_PROVIDED INFORMATION_
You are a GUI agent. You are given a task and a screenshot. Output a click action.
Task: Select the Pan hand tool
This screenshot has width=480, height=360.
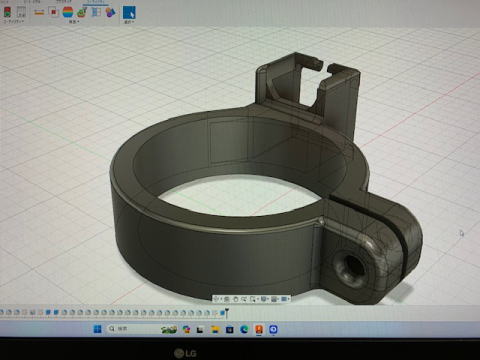(x=235, y=299)
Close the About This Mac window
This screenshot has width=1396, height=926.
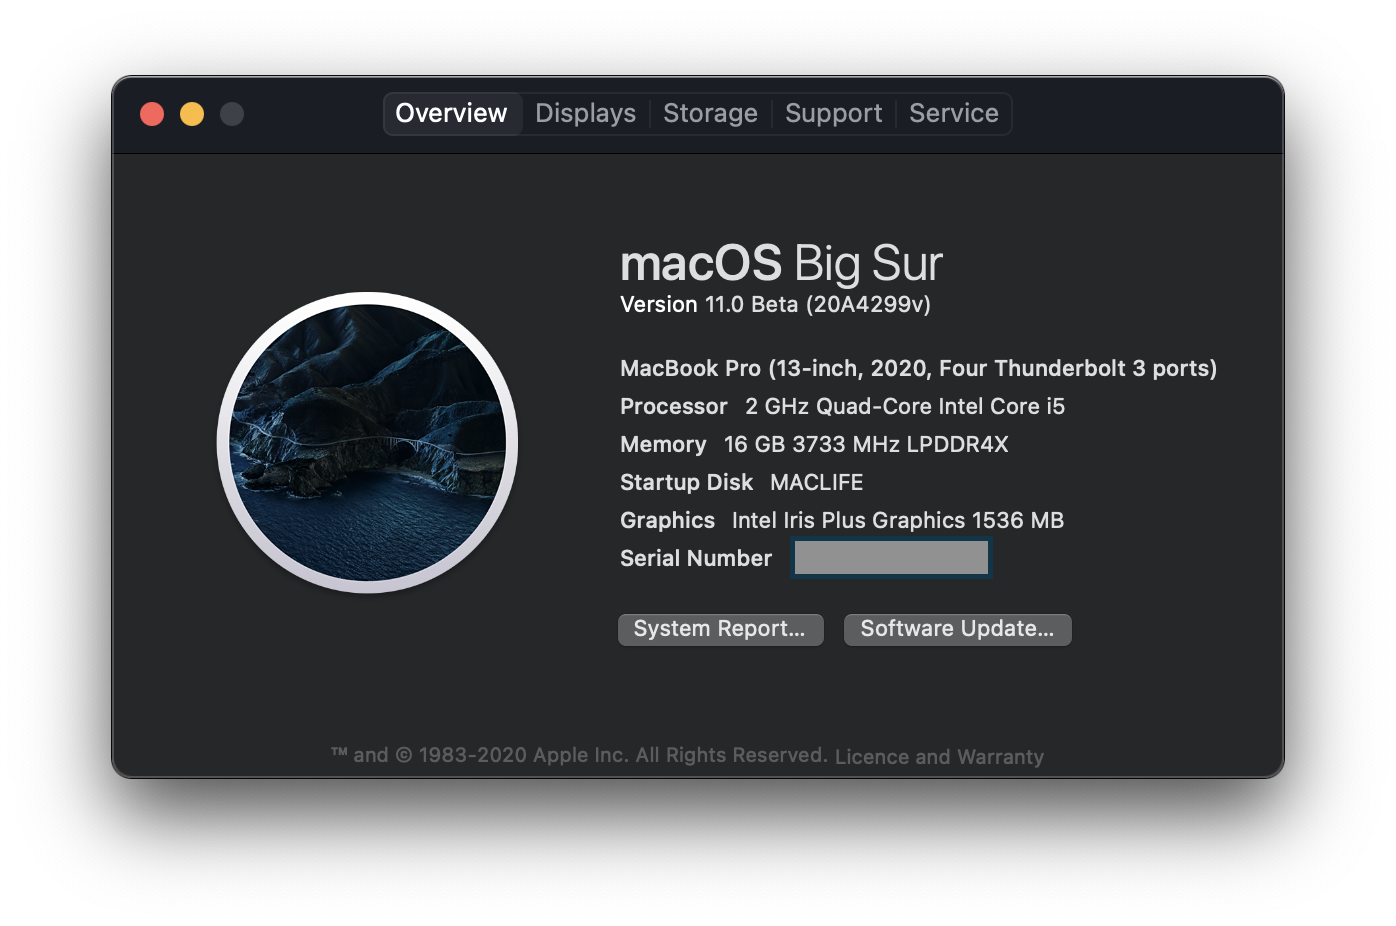tap(151, 113)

_INSTRUCTIONS TO FOLLOW_
The data needs to be reproduced exactly, please, apart from its pictures.

_TASK RESPONSE_
You are a GUI agent. You are given a task and a screenshot. Output a click action.
Task: Select the Pan hand tool
This screenshot has width=480, height=360.
(x=235, y=299)
Close the About This Mac window
This screenshot has width=1396, height=926.
tap(151, 113)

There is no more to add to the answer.